▸ About this exercise
Find the line containing "Bild: EK32 (39, 618)" in the entries below. Reproduce that line and each one after it to the end, exactly, with no other lines.

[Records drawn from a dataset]
+++

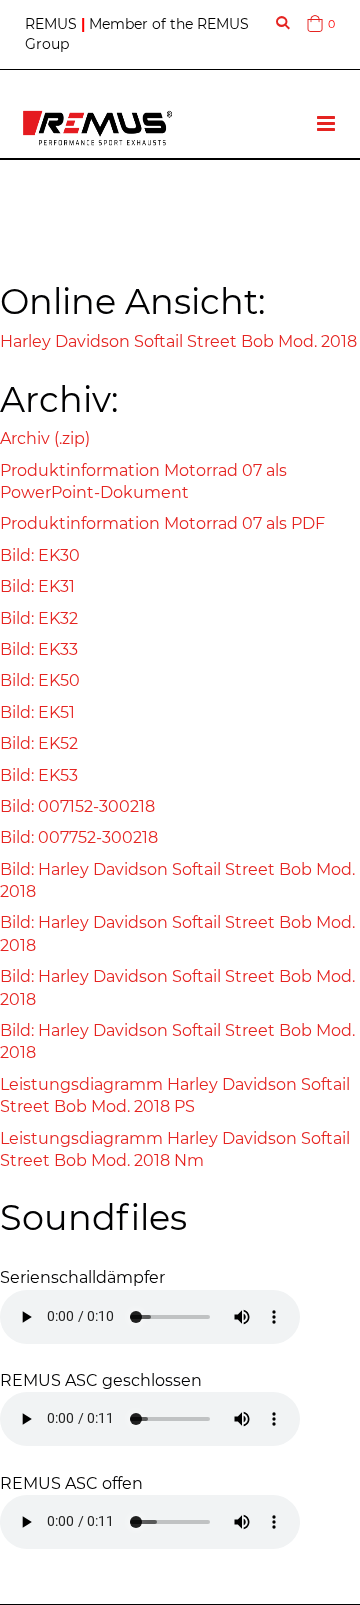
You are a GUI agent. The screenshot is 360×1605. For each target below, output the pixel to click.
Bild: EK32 (39, 618)
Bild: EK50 (40, 680)
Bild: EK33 (39, 649)
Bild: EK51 (37, 712)
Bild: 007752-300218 (79, 837)
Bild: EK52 (39, 743)
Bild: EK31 (37, 586)
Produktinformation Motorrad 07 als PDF (162, 523)
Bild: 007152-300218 (77, 806)
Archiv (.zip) (45, 438)
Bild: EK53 (39, 775)
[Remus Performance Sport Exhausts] (97, 128)
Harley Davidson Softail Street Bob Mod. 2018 (178, 341)
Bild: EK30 (40, 555)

+++

▸ Solution below
Bild: EK32 (39, 618)
Bild: EK50 (40, 680)
Bild: EK33 (39, 649)
Bild: EK51 (37, 712)
Bild: 007752-300218 (79, 837)
Bild: EK52 (39, 743)
Bild: EK31 (37, 586)
Produktinformation Motorrad 07 als PDF (162, 523)
Bild: 007152-300218 (77, 806)
Archiv (.zip) (45, 438)
Bild: EK53 (39, 775)
[Remus Performance Sport Exhausts] (97, 128)
Harley Davidson Softail Street Bob Mod. 2018 (178, 341)
Bild: EK30 (40, 555)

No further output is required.